Wat is een supracondylaire fractuur?
Een supracondylaire fractuur is een soort botbreuk die de humerus in de bovenarm treft. Vernoemd naar de locatie van deze specifieke pauze, treedt een supracondylaire fractuur net boven de epicondyles van de humerus op. De epicondyles zijn het paar afgeronde botachtige prominente aan de onderkant van het humerusbot, net boven het ellebooggewricht. Vaak gezien bij kinderen, maar relatief ongewoon bij volwassenen, omvat de supracondylaire fractuur meestal een achterste breuk van het bot, waarin het bot afbreekt in een achterwaartse richting.
Meestal veroorzaakt door een val waarin een poging wordt gedaan om zichzelf te vangen op iemands hand op iemands hand op iemands hand te vangen op iemands hand. Een supracondylaire fractuur treedt op wanneer, bij het uitrekken van de hand om zich te schrappen tegen de impact van vallen, de elleboog hyperextended of rechtstreeks rechtvaardigt buiten zijn normale bewegingsbereik. De humerus absorbeert vervolgens de impact van de val en in 80Percentage van de gevallen klikt posterieur, een verwonding die bekend staat als een uitbreidingsfractuur.
Minder veel voorkomende soorten supracondylaire breuk zijn het flexietype, waarin het bot naar voren snapt, evenals de verplaatsingsbreuk. Een verplaatsingsbreuk treedt op wanneer de gescheiden delen van bot enigszins langs elkaar glijden. Dit treedt meestal op waar het distale of lagere deel van de bot achteruit glijdt, maar het kan ook worden gepaard met een verschuiving naar het lichaam of weg van het lichaam, of door een rotatie. In de meeste gevallen toont de pauze een combinatie van extensiefractuur en posterieure verplaatsing. Maar liefst 21 procent van de gevallen gaat ook gepaard met andere complicaties zoals schade aan de nabijgelegen brachiale slagader of mediane zenuw.

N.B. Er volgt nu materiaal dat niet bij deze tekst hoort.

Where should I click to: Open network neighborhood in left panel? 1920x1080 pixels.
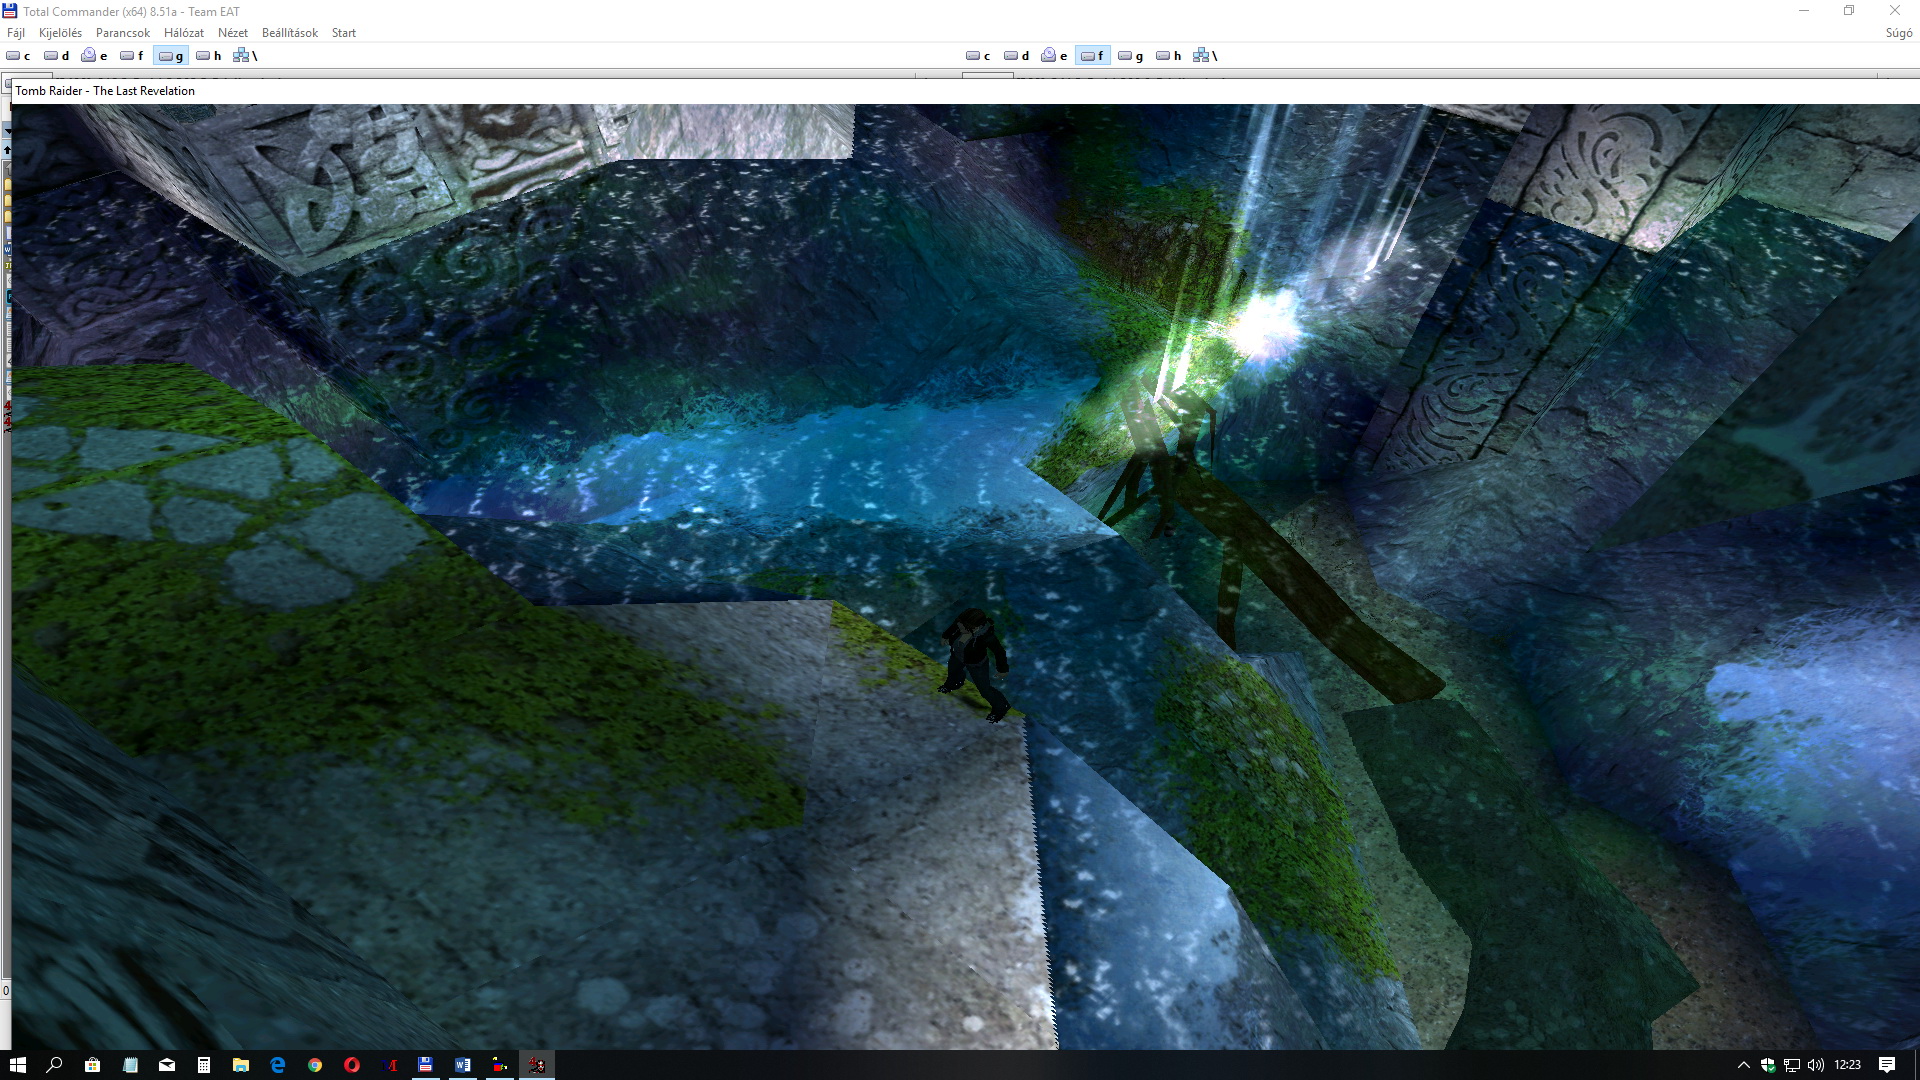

Wanneer een supracondylaire breuk optreedt, is de humerus gebroken, maar het ellebooggewricht blijft in het algemeen intact. Dit gewricht wordt gevonden op de afgeronde basis van de humerus waarE Het bot past in een halfcirkelvormige inkeping in de bovenkant van het ulna-bot, in de vorm van een halve maan, de semilunar of trochleaire inkeping genoemd. Terwijl de arm zich rechtzetten, kromt het gebogen bovenste gedeelte van de ulna boven de inkeping bekend als het Olecranon -proces in een niche in de humerus tussen de twee epicondyles, een ruimte die bekend staat als de trochlea. Flexibele ligamenten die de botten bij elkaar houden bij de ellebooghulp bij de opname van de impact van de val, terwijl de rigide humerus de dupe wordt van de impact. Het resultaat is dat het bot afbreekt net boven het gewricht waar het smaller en zwakker is, een verwonding die zich voordoet met pijn en een vermogen om de elleboog te verplaatsen en die onmiddellijke medische hulp vereist.